DSM eyes further acquisitions as profits jump 50 per cent
The company said the healthy figures that saw sales (not including discontinued operations) up 22 percent to €8.17bn would also drive further acquisitions to add to its €829m purchase of US omega-3 DHA leader Martek Biosciences at the end of last year.
Chief executive officer Feike Sijbesma said, "cost and cash management supported by an improving economic climate" had driven the results for the company that recently rebranded as, “Bright science. Brighter Living”.
Sijbesma added: "2010 was the last in a period of transformation for DSM to become a focused Life Sciences and Materials Sciences company. We successfully completed our Vision 2010 strategy, including divesting the remaining non-core assets within the promised timescale. Subsequently, through a series of important transactions we have started to build additional strong growth platforms for the next phase of our strategy 'DSM in motion: driving focused growth' as evidenced by the announced acquisition of Martek and the announced joint venture with Sinochem for our anti-infectives business.”
DSM noted an operating cash flow of €1.1bn which put it, “in an excellent position to pursue its strategic growth ambitions.”

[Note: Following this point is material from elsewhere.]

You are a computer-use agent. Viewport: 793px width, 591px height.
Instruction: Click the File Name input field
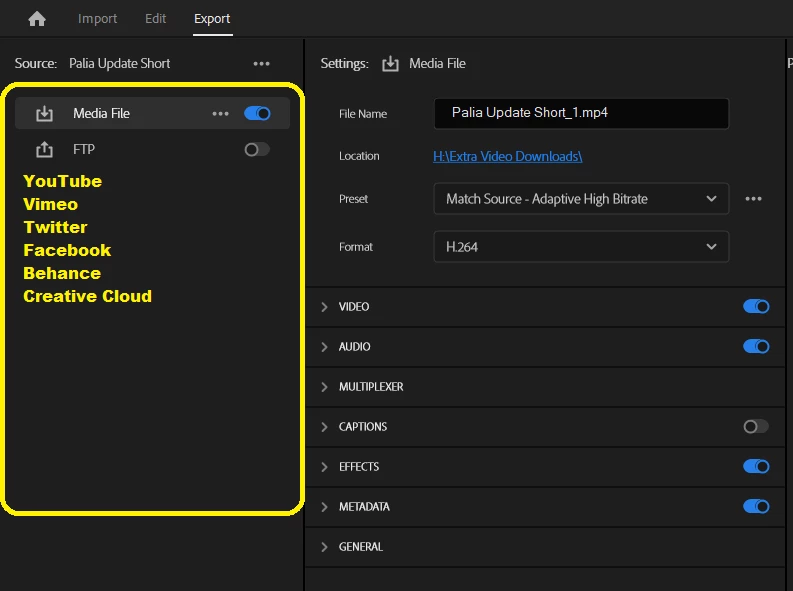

The company said the Basel, Switzerland-based nutrition cluster, despite contributing €569m of €752m in operating profit, had been affected by the rise of the Swiss franc by 13 per cent against the euro, contributing to an operating profit figure only marginally more than the €521m operating profit of 2009.
The company said: “The Nutrition cluster is expected to achieve sustained good performance. The Nutrition cluster's results are expected to be positively impacted by the acquisition of Martek.”
It said it would be paying particular attention to high-growth economies like China, “whilst the US and Western European economies are expected to continue their gradual recovery.”